# ANTM cycle 9: Saleisha/Scandaleisha video-->



## clamster (Feb 27, 2008)

I really like Saleisha!!! 
Does anyone know anything about this?
Youtube:
http://www.youtube.com/Scandaleisha


----------



## MAC_Whore (Feb 29, 2008)

Interesting.  There are glaring differences between runway and a Wendy's ad, but a rule is a rule.


----------



## chocolategoddes (Mar 1, 2008)

i saw her in an ad in a magazine this morning. i was an issue from 2006. Scandalous!


----------



## coachkitten (Mar 2, 2008)

I had read that she had also been to Tyra's T-Zone camp when she was little so they knew each other before the competition.


----------



## MAC_Whore (Mar 2, 2008)

I could probably think of a better name than T-Zone.  That just sounds...well...oily.


----------



## COBI (Mar 2, 2008)

Quote:

   Originally Posted by *coachkitten* 

 
_I had read that she had also been to Tyra's T-Zone camp when she was little so they knew each other before the competition._

 
During one of the first episodes, Tyra did disclose during panel that Saleisha had gone to T-Zone years before, but she did NOT mention (at least that made it into the show aired) that she had been in at least 2 runway shows on the Tyra show during the previous two years (in addition to the Wendy's campaign.)

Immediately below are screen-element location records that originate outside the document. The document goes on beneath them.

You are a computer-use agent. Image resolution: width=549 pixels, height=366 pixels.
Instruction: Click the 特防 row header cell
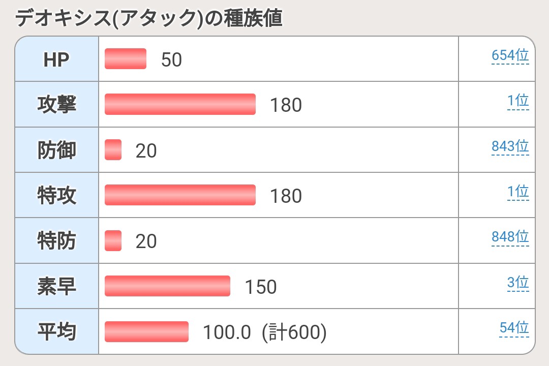(x=56, y=241)
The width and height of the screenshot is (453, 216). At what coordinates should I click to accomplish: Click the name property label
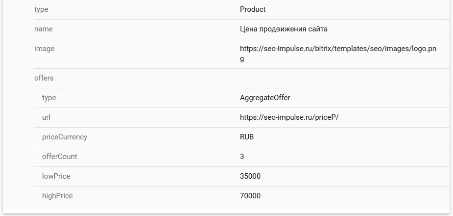43,29
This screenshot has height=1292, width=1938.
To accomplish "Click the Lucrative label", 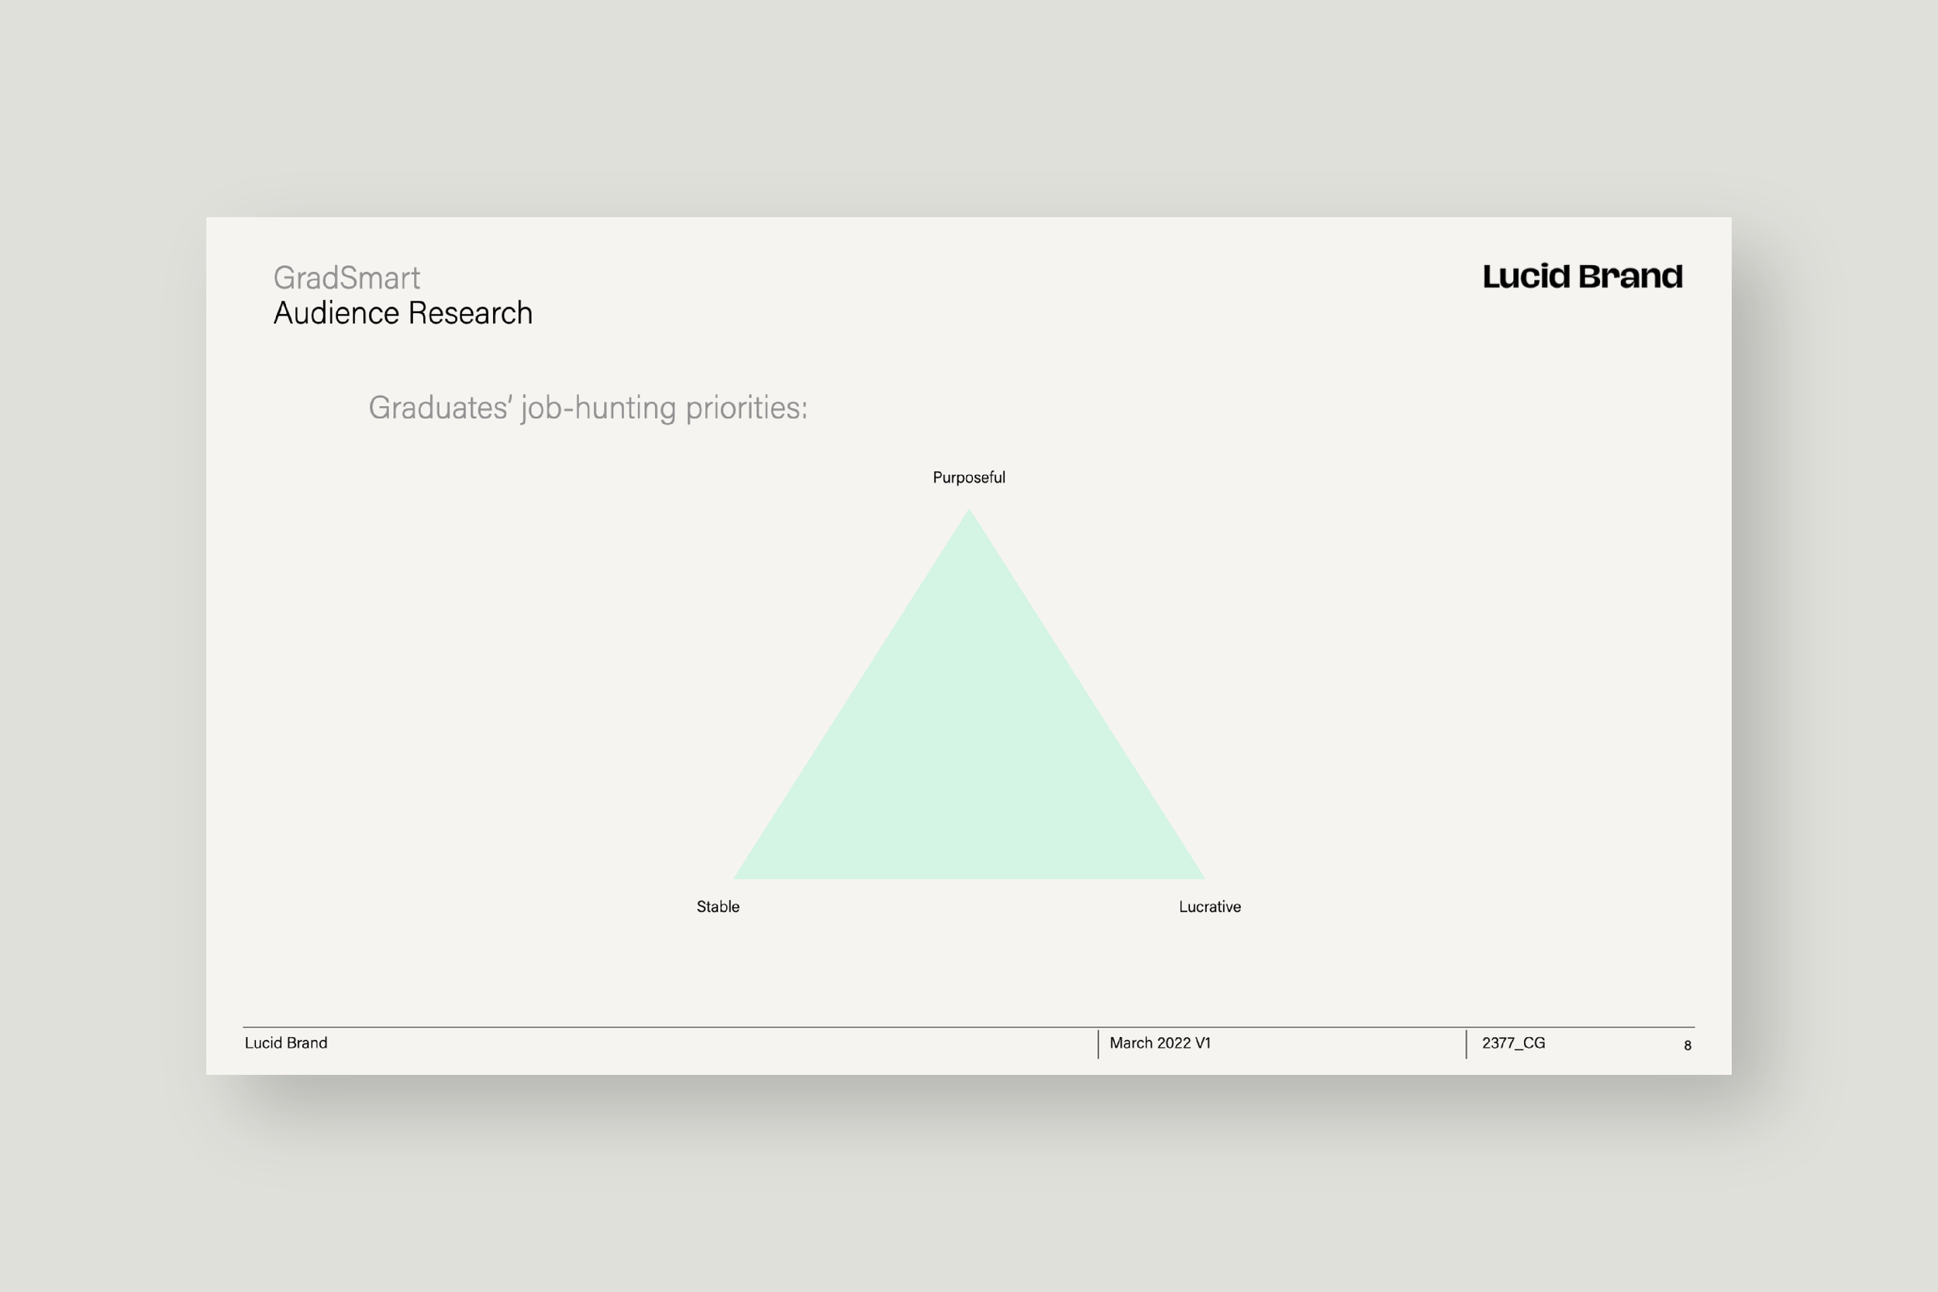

I don't know who I would have wanted to win, but I was never a fan of Saleisha.  I think the makeover they gave her is/was very dated.


----------



## clamster (Mar 9, 2008)

Quote:

   Originally Posted by *coachkitten* 

 
_I had read that she had also been to Tyra's T-Zone camp when she was little so they knew each other before the competition._

 
I heard that too! Anyways Saleisha did some shows for New York Fashion week which is pretty exciting! Probably one of the more successful ANTM winners.


----------



## MsCocoa (Mar 9, 2008)

Wow, I always noticed Tyra routing for her no matter what during the comp but didn't realise they knew each other that well so it did seem quite biased.


----------



## COBI (Mar 10, 2008)

Again, during the first judging panel, Tyra DID disclose that Saleisha went to T-Zone and that she knew her from there, but added "it was years ago", if I remember correctly.  

She did not mention (at least it didn't make the aired show if she did) that Saleisha had worked in at least TWO runway shows on The Tyra Show.


----------



## MsCocoa (Mar 10, 2008)

I realise she did state the fact they knew each other, I guess I should have been more clear in saying that I didn't realise she had also done work for Tyra ie; knew her more than what was revealed.


----------



## miss_supra (Mar 14, 2008)

Adrian Curry (I think that's her name from the first cycle) stated in her contract to be in ANTM she must have never worked with Tyra before, I guess that rule changed. I was never a fan of Saleshia anyway.


----------



## eye_pr0mise (Mar 14, 2008)

wowwwww, thats news to me ! that is scandalous! 
its like she was already gonna win from the beginning bc
she has the hook ups. someone else should have won
since she already had the experience and all that she 
could have made it on her own if she wanted.


----------